Mehdi, le batteur, m'a appelé.e pour me demander si je voulais collaborer avec eux pour leur nouvel album. On se parle depuis longtemps, on est fans les uns des autres ! Quand ils jouent aux Pays-Bas, on va les voir, et quand on joue en France, ils viennent nous voir. Ils étaient à Petit Bain, la dernière fois... On parlait souvent de faire de la musique ensemble un jour, ou de partir en tournée ensemble. Ça a mis beaucoup de temps avant que le timing soit le bon. On avait une tournée prévue l'an dernier alors ils m'ont appelé.e pour dire "on a un album qui sort bientôt, ça te dirait de chanter dessus ? On pourrait tourner ensemble et jouer le morceau ensemble sur scène !'. Putain, ouais ! Ils ont écrit ce morceau, j'ai pu chanter ma partie, et c'était trop bien !

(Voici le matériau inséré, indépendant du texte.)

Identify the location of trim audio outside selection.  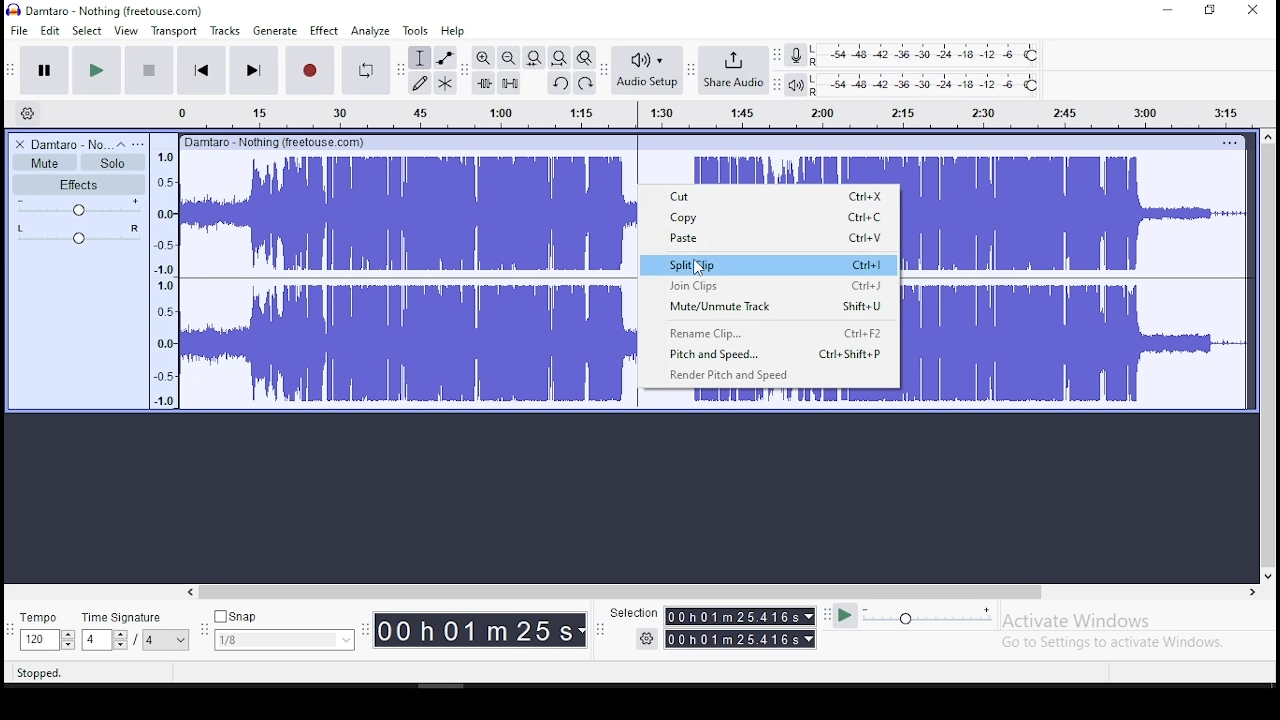
(484, 82).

Tu dis qu'ils sont venus vous voir à Petit Bain en 2022. Je me souviens très bien de ce concert et ça me rappelle une anecdote : au moment de jouer votre reprise de Love Like Blood, tu as dit "la prochaine chanson est pour les boomers". C'est à ce moment précis que Clément, le bassiste de Hangman's Chair, a sorti son téléphone pour filmer !
Haha ! N'écris surtout pas ça, n'écris pas ça !
Non, jamais de la vie, promis. Mais vous avez joué ce morceau des années 80... deviendrais-tu un boomer ?
Est-ce que je deviens... un boomer ?! C'est quoi cette question ?! Cette interview est ter-mi-née ! Bien sûr que non, je ne suis pas un putain de boomer !
Vous avez donc cette reprise de Killing Joke, tu dis souvent que tu aimes les Sisters of Mercy. Nous, ici, on aime beaucoup les musiques sombres et gothiques. Quelle musique écoutez-vous dans le van, en tournée, tous ensemble ?
Jamais des trucs avec des guitares ! On écoute surtout du hip-hop et de l'electro quand on est ensemble. Eh oui ! J'espère que ton monde ne s'effondre pas ! Quand tu entends des guitares toute la journée, tu as besoin d'écouter autre chose.
Pour conclure, aimes-tu être en tournée ? Beaucoup d'artistes disent que ça peut être très dur...
C'est la chose que je préfère dans la vie. Être en tournée avec ces gars, le groupe, est génial. Oui, c'est dur. Oui, la paie est merdique. Oui, c'est éprouvant mentalement... Mais au final, ça apporte tellement quand tu es sur scène et que les gens chantent tes chansons, que tout le monde passe une bonne soirée tous ensemble. C'est juste trop bien. Je ne l'échangerais pour rien au monde.